Exercise brief
Among the lines below, how many have the word "Edit"? The reply is that number alone.

==========

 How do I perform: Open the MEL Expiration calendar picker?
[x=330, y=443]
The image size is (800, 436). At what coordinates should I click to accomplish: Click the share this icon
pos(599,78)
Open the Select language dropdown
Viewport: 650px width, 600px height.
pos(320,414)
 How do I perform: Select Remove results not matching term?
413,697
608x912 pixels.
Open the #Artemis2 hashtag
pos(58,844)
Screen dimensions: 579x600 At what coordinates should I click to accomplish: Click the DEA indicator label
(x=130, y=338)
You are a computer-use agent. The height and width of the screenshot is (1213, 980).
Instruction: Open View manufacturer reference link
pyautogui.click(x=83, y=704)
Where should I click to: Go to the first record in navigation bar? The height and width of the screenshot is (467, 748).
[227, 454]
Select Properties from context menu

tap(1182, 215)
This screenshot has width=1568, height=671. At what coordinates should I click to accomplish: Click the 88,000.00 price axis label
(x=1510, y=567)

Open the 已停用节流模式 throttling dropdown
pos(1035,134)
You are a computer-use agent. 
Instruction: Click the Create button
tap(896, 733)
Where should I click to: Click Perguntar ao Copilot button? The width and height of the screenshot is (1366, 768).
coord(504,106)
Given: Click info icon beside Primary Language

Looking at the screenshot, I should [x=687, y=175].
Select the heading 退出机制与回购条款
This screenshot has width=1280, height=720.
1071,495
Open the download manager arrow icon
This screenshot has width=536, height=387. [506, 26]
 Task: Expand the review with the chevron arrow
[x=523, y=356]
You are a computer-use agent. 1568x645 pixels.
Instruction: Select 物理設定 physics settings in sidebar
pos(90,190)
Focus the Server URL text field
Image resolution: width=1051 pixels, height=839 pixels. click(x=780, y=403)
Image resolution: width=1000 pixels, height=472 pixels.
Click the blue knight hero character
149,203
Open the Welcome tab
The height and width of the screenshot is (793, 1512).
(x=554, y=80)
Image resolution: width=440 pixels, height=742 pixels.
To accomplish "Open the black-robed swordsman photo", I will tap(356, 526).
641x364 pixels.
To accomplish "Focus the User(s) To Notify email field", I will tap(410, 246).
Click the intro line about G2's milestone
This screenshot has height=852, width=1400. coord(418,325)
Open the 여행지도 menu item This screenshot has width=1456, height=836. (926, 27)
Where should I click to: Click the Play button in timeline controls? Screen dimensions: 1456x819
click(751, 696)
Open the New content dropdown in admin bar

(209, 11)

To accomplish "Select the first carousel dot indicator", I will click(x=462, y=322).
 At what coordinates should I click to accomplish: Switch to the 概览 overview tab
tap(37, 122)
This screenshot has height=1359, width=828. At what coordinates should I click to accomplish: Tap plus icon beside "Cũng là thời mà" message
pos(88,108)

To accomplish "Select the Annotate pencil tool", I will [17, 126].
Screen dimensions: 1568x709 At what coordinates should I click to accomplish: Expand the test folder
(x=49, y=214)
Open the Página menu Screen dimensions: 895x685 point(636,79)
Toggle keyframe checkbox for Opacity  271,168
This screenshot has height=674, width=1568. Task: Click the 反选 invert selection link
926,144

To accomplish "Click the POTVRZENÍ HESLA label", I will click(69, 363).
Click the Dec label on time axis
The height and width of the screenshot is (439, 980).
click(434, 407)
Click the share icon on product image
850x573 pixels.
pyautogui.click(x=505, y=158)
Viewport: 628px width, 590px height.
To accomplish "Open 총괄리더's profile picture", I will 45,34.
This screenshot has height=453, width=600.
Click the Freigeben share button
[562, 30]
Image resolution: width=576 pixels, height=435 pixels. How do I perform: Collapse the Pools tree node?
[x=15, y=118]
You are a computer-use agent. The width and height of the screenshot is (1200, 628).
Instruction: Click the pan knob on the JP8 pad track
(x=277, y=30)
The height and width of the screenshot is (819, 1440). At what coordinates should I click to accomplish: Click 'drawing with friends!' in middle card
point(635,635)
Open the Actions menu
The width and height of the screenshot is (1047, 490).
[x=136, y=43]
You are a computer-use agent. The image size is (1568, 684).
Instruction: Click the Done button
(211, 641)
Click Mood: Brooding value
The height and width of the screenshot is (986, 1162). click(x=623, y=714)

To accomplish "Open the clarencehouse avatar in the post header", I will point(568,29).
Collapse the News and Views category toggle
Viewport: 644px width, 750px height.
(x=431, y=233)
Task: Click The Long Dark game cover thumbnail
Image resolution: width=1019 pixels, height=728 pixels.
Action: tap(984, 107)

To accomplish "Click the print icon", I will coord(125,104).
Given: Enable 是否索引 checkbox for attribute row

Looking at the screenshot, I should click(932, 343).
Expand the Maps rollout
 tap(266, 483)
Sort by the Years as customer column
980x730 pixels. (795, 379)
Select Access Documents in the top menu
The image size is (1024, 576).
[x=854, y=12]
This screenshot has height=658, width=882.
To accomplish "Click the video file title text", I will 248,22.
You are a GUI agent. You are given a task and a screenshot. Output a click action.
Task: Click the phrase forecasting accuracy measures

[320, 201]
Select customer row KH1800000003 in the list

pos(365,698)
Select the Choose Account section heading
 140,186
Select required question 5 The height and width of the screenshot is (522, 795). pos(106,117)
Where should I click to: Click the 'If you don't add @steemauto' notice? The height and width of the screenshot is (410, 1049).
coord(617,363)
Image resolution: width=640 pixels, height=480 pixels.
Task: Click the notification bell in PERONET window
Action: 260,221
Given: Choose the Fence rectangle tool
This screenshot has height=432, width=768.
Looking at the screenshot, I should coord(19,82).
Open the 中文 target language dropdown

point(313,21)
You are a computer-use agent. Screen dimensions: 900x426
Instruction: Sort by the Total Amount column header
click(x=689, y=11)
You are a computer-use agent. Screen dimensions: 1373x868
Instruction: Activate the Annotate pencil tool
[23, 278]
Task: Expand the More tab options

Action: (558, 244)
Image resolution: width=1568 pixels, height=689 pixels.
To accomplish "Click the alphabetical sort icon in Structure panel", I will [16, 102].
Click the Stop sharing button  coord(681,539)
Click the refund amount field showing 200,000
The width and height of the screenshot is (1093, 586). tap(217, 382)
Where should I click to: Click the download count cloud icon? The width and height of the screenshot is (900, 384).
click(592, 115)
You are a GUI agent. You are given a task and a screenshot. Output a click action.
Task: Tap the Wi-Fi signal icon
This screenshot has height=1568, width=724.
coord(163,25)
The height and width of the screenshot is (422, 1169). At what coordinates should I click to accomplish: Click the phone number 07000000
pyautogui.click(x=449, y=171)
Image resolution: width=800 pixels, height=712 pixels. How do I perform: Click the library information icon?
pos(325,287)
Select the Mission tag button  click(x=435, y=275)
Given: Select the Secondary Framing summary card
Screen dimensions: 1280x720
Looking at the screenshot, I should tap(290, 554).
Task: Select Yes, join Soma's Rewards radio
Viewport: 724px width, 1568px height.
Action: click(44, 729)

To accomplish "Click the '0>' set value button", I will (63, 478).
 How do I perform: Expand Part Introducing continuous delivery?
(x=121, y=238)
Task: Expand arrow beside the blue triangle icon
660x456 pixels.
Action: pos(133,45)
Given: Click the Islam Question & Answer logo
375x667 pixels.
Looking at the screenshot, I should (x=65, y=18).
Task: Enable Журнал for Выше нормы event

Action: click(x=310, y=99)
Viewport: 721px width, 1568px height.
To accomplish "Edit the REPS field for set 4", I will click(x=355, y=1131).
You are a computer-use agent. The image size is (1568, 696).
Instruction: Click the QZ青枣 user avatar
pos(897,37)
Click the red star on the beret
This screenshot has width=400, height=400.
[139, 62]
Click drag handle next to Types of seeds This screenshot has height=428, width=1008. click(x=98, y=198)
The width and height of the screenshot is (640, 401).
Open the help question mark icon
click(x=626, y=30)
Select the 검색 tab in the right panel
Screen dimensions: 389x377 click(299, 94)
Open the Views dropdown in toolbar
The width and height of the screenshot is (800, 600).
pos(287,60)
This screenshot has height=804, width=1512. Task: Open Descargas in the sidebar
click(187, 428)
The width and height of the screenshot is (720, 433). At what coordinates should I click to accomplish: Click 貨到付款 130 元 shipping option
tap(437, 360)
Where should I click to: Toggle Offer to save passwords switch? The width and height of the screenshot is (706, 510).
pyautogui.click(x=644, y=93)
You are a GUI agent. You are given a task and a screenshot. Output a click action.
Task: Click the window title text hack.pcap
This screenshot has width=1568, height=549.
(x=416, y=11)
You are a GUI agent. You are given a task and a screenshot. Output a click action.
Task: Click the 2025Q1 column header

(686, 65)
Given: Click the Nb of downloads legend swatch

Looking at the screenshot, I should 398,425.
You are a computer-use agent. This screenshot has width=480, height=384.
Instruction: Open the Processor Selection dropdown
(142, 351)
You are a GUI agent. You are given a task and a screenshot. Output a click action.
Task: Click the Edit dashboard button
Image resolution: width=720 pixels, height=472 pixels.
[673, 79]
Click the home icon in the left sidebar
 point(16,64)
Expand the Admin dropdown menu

==========

Written answer
2